Tuesday, August 1st, 2006

My friend Riin, with whom I had a three-hour dinner in Ann Arbor this Sunday, has a new website. She’s a spinner, and is offering her own handspun. She also has handpainted rovings and handpainted yarn.

The site is called “Happy Fuzzy Yarn” and I think that’s pretty enticing.

In personal news, it’s still humid and hot but for some reason I don’t feel as overwhelmed by it today. I’m sitting quietly drinking my water and trying to do a mailing while distracting myself with everything but a mailing. Good thing I have only one item on the to-do list today. After months of too much to do, it’s nice to have a slower pace on a few hot days.

If I get time, I’ll be going into the basement where it’s cool, and I’ll skein up a dozen or so skeins of Tip-Toe Sockyarn to be dyed as I get time. It won’t be much since my supplier is backordering till this week soonest, but I will dye what I have in stock. One cone. I might as well spend time in the basement this week, I say.

Portrait of a Textile Worker

Tuesday, August 1st, 2006

Priscilla referred me to this amazing artpiece. It’s a photograph which was translated to a fiber wall hanging constructed of 30,000 clothing labels. Priscilla’s sister knows the artist so she had the honor of contributing some of her own clothing labels to the project.

In a very loose sense, it can be called a quilt. In a very large sense, it is art with no questions attached. (There we go again, the art/craft thing… sorry.
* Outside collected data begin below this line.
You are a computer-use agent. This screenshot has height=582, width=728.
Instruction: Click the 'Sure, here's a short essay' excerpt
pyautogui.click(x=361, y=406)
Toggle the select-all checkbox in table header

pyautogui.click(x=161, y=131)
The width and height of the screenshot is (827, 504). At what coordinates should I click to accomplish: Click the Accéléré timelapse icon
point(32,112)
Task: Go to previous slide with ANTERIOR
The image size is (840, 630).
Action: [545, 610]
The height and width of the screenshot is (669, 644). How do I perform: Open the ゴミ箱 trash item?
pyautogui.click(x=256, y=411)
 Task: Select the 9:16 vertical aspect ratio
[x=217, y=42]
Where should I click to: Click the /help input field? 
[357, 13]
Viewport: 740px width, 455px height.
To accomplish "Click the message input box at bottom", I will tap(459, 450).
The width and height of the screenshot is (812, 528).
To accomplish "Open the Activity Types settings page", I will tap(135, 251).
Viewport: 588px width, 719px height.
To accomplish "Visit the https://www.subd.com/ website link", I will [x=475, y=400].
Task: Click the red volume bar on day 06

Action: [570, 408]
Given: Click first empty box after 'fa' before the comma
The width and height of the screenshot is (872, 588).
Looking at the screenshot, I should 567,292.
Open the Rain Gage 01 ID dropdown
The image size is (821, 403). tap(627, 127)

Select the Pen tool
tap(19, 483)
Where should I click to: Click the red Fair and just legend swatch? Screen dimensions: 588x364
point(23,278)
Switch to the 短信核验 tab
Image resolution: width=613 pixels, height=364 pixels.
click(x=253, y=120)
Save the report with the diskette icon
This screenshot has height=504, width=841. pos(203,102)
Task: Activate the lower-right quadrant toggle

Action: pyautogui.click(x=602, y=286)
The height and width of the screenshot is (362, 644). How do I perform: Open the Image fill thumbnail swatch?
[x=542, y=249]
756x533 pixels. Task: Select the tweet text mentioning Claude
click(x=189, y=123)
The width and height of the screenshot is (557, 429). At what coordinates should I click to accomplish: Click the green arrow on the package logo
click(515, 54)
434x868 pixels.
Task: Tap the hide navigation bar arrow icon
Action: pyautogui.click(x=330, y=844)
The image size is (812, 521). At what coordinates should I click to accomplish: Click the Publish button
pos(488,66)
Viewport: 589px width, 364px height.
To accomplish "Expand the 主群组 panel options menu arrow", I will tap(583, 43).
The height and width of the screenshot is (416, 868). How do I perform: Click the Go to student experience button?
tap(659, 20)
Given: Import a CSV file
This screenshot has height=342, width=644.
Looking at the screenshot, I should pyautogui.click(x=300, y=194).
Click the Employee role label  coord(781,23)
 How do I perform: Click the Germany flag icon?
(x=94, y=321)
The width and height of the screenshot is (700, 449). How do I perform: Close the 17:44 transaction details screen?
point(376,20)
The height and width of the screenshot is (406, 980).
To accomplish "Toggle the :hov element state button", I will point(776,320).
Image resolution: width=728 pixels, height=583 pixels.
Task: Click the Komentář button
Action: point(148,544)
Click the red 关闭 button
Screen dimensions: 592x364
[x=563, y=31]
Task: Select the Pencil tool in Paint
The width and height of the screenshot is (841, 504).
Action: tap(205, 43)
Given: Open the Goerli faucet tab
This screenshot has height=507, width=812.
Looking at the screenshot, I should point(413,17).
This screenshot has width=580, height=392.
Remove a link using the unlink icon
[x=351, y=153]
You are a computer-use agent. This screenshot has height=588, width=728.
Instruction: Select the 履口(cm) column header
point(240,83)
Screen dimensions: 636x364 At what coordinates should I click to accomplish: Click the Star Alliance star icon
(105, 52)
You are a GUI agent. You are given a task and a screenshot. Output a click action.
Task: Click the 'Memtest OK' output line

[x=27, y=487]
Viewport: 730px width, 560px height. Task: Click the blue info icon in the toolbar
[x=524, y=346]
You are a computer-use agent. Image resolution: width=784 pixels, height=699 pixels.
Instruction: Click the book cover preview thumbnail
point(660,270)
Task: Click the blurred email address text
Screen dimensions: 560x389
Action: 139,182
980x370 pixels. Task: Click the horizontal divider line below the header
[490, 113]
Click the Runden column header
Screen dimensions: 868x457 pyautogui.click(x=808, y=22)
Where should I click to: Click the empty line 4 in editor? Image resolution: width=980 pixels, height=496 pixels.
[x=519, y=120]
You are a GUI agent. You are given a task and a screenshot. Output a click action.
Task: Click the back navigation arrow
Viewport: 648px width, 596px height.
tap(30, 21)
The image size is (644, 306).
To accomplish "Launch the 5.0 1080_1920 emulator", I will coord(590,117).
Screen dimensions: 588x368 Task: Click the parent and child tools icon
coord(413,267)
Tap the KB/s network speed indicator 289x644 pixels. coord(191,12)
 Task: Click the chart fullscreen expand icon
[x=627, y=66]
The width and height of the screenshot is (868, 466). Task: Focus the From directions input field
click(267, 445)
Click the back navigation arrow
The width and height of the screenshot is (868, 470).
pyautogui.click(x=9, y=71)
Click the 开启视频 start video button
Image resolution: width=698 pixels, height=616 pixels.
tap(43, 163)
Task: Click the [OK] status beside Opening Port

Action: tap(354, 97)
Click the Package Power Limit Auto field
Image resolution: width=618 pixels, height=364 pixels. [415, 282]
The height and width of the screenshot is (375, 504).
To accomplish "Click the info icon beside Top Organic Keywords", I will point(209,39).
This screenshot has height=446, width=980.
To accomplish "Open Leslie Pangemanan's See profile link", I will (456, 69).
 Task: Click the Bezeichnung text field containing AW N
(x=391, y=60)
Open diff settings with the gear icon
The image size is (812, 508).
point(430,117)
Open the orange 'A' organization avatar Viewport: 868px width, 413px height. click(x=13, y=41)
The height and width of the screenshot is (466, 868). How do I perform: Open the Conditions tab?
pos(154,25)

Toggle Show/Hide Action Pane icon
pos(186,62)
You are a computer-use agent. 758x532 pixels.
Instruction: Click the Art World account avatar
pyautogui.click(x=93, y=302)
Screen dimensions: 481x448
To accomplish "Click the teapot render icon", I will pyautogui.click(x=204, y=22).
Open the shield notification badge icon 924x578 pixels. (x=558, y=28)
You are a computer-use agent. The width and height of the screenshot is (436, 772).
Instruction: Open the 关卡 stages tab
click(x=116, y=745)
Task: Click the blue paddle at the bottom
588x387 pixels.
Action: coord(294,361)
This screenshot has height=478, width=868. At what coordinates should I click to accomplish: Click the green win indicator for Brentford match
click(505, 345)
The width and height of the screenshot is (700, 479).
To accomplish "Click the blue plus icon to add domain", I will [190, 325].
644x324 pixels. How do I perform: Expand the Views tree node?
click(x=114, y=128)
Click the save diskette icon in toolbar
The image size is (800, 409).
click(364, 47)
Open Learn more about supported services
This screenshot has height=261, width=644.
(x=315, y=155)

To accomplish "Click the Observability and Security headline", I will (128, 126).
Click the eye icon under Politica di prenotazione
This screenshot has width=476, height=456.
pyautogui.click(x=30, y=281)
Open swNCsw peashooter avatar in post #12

You know I say that much of life is art and I leave it at that.) The artist had to translate her photo into fabric by eye… I don’t know how people do it that way. (Debbie New made her grandmother’s portrait into a large afghan by eye, as well.)

I depend on a computer to make my images for me. I think I don’t yet “see” as well as someone who draws or paints. And using a computer is a skill I have on a higher level than many others, so I use that to my advantage. It’s a tool just as a pencil might be… but in a sense it allows my ability to “see” not be as important.

You really must go see this piece: Portrait of a Textile Worker by Terese Agnew of Wisconsin, USA.